_List of tasks_:
A – Quote the Hulk game text word for word, starting at "1984 video game" and ending at "was considered dated.".
B – Extend the text about the Questprobe Hulk game, picking up after its final sentence.
┌─ Document text
- Developer: Adventure International
- Publisher: Adventure International
- Designer: Scott Adams
- Programmer: Scott Adams
- Artists: Mark Gruenwald; John Romita Jr.; Kem McNair;
- Writers: Scott Adams; John Byrne; Bob Budiansky;
- Series: Questprobe
- Platforms: Acorn Electron; Apple II; Atari 8-bit; BBC Micro; Commodore 64; Dragon 32; MS-DOS; ZX Spectrum;
- Release: May 1, 1984
- Genre: Graphic adventure
- Mode: Single-player

= Questprobe featuring The Hulk =

1984 video game

Questprobe featuring The Hulk is a 1984 graphic adventure video game developed and published by Adventure International in collaboration with Marvel Comics. It is the first entry in Questprobe, an intended series of graphic adventure games that only released three installments before the developer's bankruptcy. The game's narrative follows the Marvel superhero Hulk and his human alter-ego Bruce Banner (in their first video game appearance), who must explore the mysterious lair of the Chief Examiner. The graphics and story outline were created by Marvel artists and writers. Critical reception was generally positive, with much of the praise going to the visuals. Reactions to the gameplay were mixed, especially upon the game's budget re-release, by which time it was considered dated.
└─
┌─ Dataset records
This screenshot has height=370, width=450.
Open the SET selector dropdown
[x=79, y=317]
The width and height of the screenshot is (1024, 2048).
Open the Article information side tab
└─
_Solved problems_:
A –
1984 video game

Questprobe featuring The Hulk is a 1984 graphic adventure video game developed and published by Adventure International in collaboration with Marvel Comics. It is the first entry in Questprobe, an intended series of graphic adventure games that only released three installments before the developer's bankruptcy. The game's narrative follows the Marvel superhero Hulk and his human alter-ego Bruce Banner (in their first video game appearance), who must explore the mysterious lair of the Chief Examiner. The graphics and story outline were created by Marvel artists and writers. Critical reception was generally positive, with much of the praise going to the visuals. Reactions to the gameplay were mixed, especially upon the game's budget re-release, by which time it was considered dated.

B –
==Gameplay==

The player typed "bite lip", allowing Bruce Banner to transform into the Hulk (Apple II).

Questprobe featuring The Hulk is a graphic adventure game in which the player controls the Hulk and his human alter ego Bruce Banner. The player can move between locations within the game's environment by entering one of four directions (north, south, east, and west), and can examine objects in search for clues to advance the narrative. The game features a 120-word vocabulary, and the parser can only register commands up to two words in length, generally in a verb/noun format (for example, "open box"). Commands consisting of a single letter may also by entered to expedite gameplay time (for example, "u" or "d" to move up or down). Although lethal scenarios may be encountered, dying merely results in the player being deposited in a limbo-like room, where the player may enter "go down" to descend a flight of stairs and resume gameplay without penalty. The game's graphics can be toggled on or off. The player can save their progress by entering "save game" and assigning the current game to one of four code letters (A, B, C, or D), which can be entered to load the game at a later time.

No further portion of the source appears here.